Supplied records
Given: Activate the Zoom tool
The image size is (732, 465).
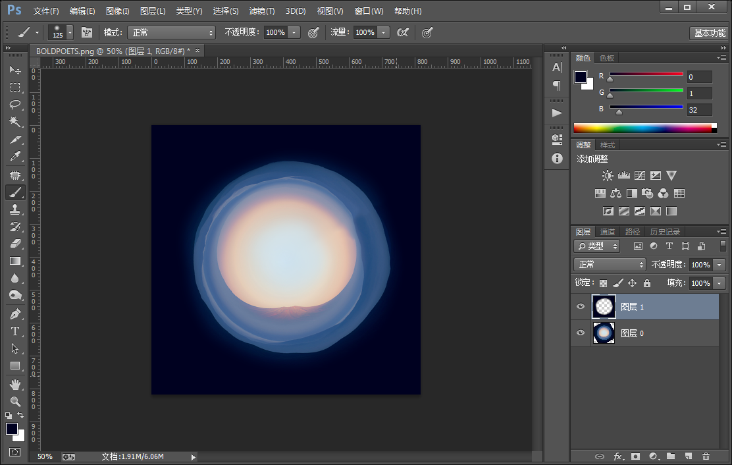Looking at the screenshot, I should (15, 401).
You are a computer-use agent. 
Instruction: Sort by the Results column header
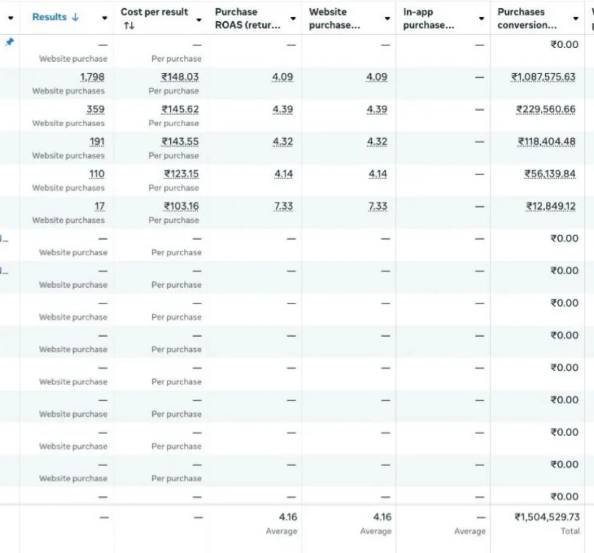[49, 17]
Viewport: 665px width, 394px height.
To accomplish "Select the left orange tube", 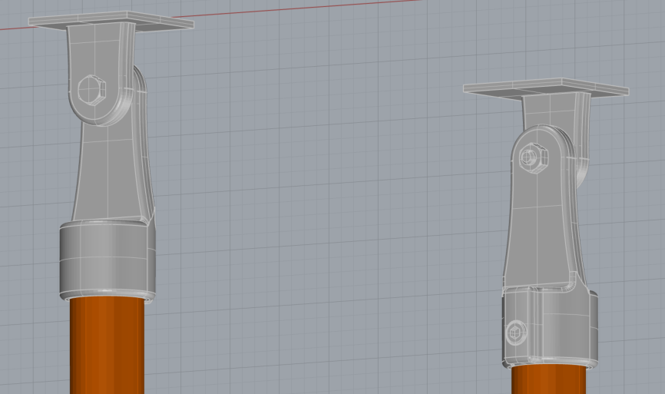I will pyautogui.click(x=107, y=346).
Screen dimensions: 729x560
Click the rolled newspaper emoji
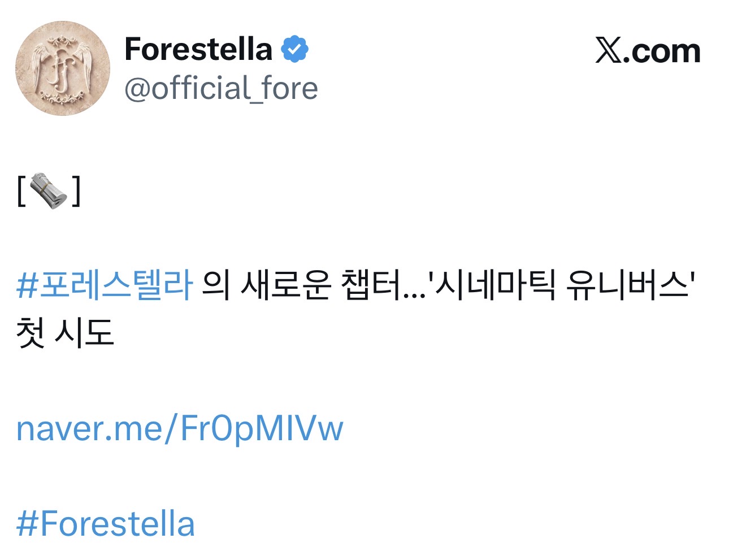click(x=48, y=191)
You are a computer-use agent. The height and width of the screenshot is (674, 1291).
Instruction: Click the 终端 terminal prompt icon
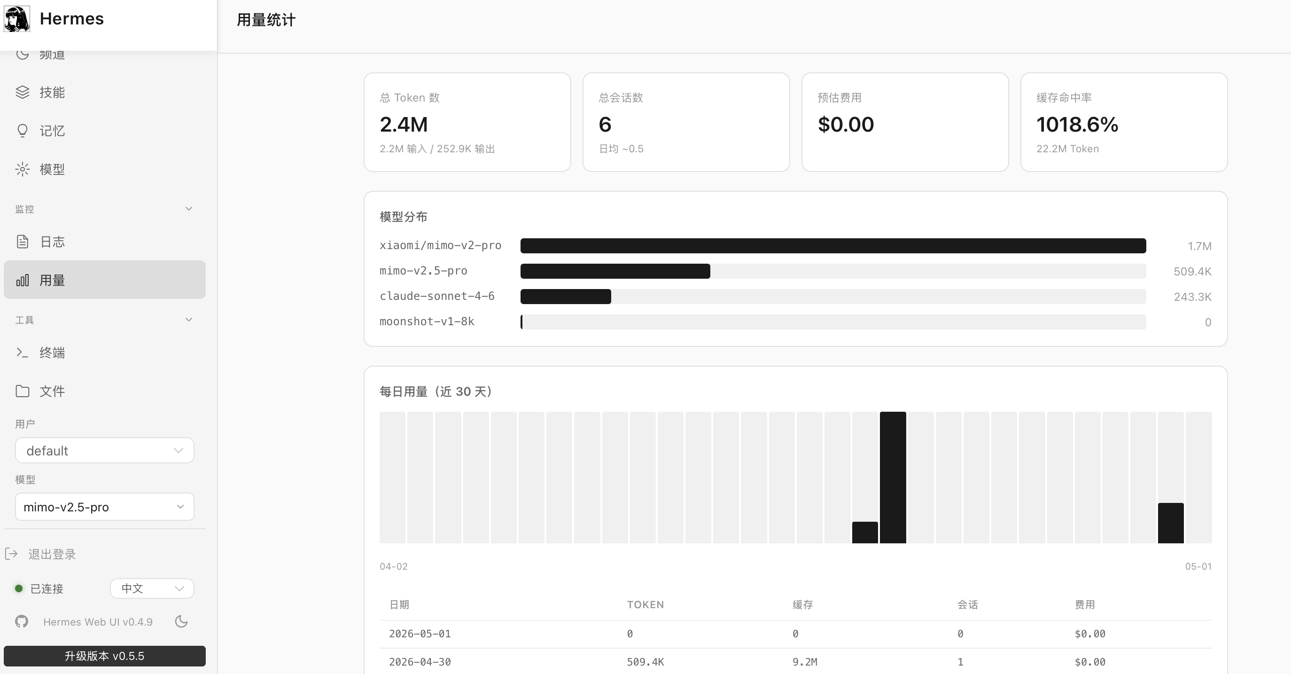tap(23, 353)
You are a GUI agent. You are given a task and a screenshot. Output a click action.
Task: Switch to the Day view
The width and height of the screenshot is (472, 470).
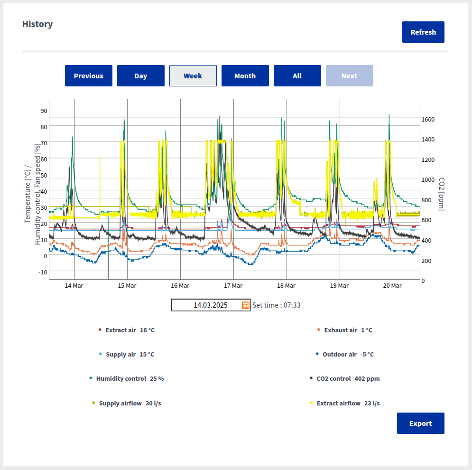(x=141, y=76)
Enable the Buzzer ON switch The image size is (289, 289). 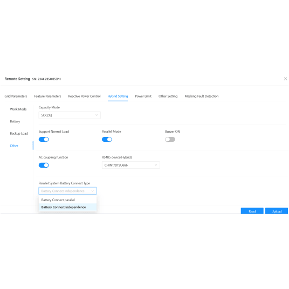click(170, 139)
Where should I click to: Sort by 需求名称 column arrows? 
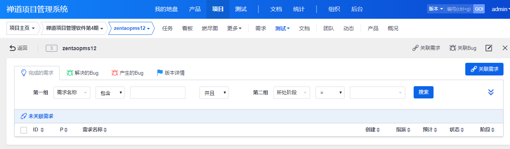point(105,130)
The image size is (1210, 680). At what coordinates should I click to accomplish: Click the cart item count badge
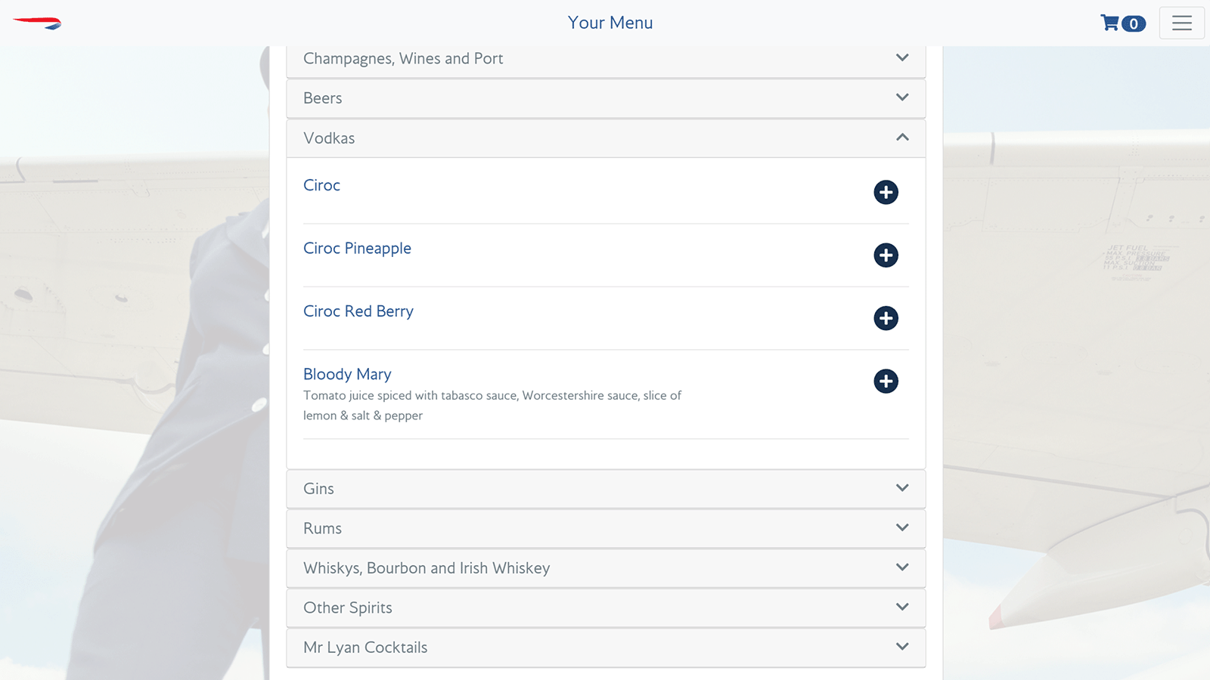pyautogui.click(x=1134, y=23)
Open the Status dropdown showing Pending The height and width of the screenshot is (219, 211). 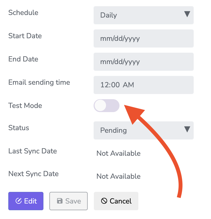point(144,130)
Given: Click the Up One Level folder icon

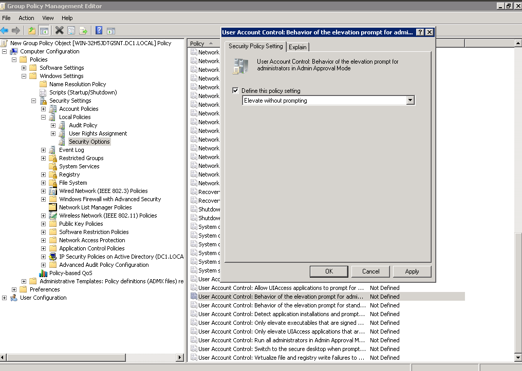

Task details
In the data above, count the lines where the word "agent" appears; reply with the number only.

Reply
3